§ Exercise goal
Please return every line of the records below that contains the word "field".

§ Data for review
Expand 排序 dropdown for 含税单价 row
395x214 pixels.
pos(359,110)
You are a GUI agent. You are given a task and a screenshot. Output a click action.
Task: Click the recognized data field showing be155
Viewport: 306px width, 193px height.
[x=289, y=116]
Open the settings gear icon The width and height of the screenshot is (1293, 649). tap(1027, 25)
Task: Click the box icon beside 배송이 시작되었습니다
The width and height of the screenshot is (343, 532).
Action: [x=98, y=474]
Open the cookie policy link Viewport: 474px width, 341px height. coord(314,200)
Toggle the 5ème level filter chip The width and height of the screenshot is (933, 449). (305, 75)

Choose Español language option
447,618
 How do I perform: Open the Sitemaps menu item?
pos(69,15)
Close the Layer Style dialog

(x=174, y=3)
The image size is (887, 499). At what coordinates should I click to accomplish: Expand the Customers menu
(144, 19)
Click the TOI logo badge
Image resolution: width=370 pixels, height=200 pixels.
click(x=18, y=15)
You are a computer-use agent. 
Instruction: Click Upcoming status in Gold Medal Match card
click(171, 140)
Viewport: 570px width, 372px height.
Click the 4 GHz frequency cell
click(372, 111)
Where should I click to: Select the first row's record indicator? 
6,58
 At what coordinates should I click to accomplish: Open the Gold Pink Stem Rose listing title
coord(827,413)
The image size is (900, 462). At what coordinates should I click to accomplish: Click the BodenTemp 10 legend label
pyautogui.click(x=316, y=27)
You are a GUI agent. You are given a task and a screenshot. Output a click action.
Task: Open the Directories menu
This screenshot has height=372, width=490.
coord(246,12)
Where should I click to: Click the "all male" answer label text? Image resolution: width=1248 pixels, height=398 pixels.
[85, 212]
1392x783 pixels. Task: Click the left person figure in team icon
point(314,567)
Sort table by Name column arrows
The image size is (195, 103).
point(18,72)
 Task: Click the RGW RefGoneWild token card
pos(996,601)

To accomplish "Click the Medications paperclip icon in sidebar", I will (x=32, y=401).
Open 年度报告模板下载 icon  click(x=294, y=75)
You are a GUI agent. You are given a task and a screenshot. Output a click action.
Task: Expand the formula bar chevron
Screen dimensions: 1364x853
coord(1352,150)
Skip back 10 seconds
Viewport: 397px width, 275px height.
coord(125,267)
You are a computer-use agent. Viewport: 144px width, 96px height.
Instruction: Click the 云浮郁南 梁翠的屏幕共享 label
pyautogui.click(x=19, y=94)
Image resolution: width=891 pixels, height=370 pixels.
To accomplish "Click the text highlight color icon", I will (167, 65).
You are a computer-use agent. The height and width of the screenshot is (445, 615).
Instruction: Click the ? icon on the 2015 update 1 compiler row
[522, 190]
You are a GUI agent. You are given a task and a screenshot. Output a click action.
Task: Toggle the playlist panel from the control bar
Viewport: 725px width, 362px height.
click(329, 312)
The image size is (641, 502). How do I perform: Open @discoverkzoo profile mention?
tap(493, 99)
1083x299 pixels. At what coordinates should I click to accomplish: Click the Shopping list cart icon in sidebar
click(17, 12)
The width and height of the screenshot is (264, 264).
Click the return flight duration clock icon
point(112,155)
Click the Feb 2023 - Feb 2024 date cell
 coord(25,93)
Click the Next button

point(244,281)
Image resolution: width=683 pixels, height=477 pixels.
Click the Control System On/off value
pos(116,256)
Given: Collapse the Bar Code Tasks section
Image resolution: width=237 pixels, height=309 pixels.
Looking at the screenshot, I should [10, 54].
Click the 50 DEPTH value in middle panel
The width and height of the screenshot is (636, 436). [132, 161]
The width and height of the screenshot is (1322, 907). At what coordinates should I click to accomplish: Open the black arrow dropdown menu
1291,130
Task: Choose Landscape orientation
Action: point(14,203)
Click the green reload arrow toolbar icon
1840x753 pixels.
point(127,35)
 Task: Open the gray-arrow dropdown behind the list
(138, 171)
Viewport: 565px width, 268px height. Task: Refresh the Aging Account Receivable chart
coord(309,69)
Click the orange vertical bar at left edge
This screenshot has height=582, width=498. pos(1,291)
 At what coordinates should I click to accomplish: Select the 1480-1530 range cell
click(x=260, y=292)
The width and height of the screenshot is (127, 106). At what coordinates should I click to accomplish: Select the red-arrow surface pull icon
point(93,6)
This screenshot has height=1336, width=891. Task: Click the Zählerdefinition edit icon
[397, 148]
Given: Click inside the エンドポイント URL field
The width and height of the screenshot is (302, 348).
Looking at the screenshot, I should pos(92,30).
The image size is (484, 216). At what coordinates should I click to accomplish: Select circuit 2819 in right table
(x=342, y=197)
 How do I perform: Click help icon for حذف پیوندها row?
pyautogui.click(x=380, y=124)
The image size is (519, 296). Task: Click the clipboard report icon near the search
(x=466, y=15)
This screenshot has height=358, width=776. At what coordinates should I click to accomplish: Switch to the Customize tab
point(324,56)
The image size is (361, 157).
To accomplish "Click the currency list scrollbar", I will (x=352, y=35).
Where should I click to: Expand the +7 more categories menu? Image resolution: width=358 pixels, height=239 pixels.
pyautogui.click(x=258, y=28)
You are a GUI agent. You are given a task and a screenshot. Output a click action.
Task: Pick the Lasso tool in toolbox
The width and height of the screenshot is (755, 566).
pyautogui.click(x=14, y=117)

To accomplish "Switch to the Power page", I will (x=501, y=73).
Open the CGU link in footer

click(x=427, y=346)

§ Exercise response
Task: Click the recognized data field showing be155
Given: Click inside the エンドポイント URL field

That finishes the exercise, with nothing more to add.